Her şey o kadar belli, o kadar usulsüz, o kadar yasadışıydı ki; "hayır rüşvet-kumpas, kayırma, iltimas, yasa dışılık yok" denilemedi; anlaşılacağı üzere “var” da denilemedi. "Bu kredi tam bir alçaklık belgesi, Türkiye bankacılık tarihinin en büyük yolsuzluğu" da denilemedi. Hal böyle olunca bizim talihsiz, zavallı dosya, arşive gidip-gelmekten bitap düştü, yaprakları sarardı, dosya içindeki kanıtların altı çizilmekten lime lime oldu, yırtıldı, tozlandı, çürüdü ama bir türlü karar çıkmadı!
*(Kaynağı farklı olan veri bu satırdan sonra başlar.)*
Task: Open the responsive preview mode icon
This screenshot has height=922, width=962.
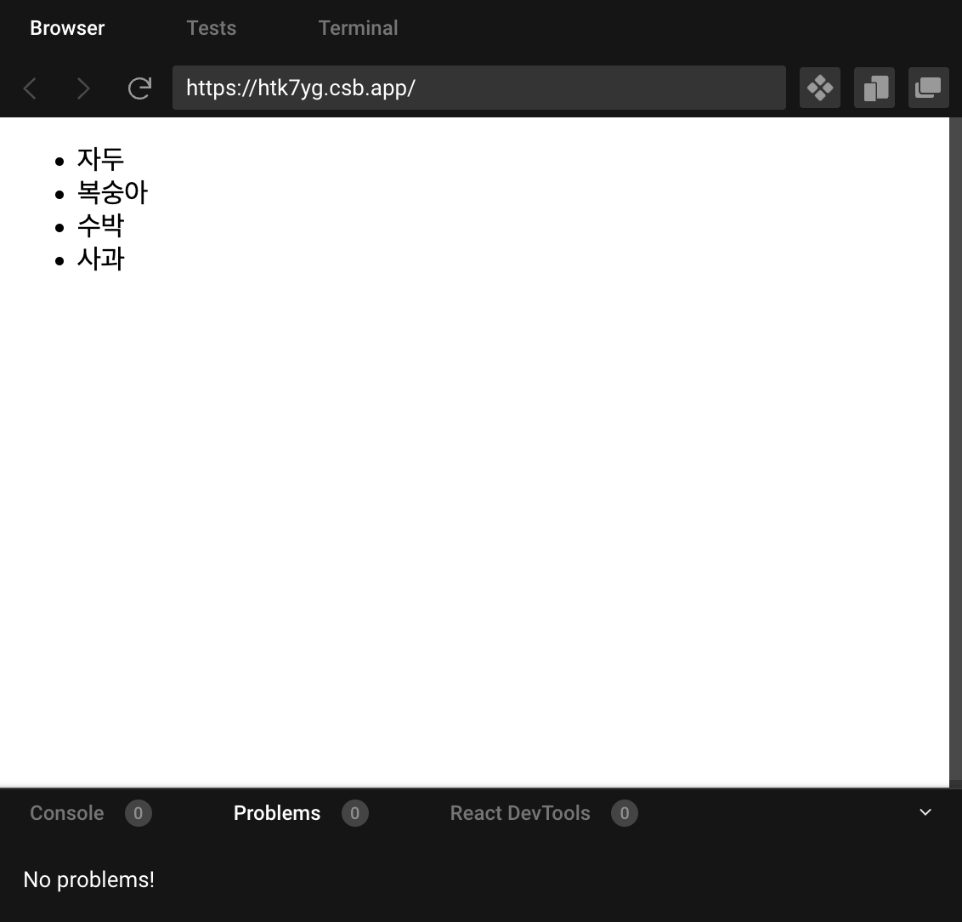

Hayır, ben davayı bıraktım, dosyaya üzülüyorum; dosyayı eline alan beş dakika sonra yere atıp kaçıyor, sanırsınız benim dosya cüzamlı!

Zavallı dosya!!!

Kısa anlattım ama süreç o kadar uzadı ki, dedim ya, dosya da yoruldu, ben de. Dosyayı sonuçlandırmak için herhalde ölmemi bekliyorlar! Çünkü bu satışı yargıya taşıyan tek kişiyim.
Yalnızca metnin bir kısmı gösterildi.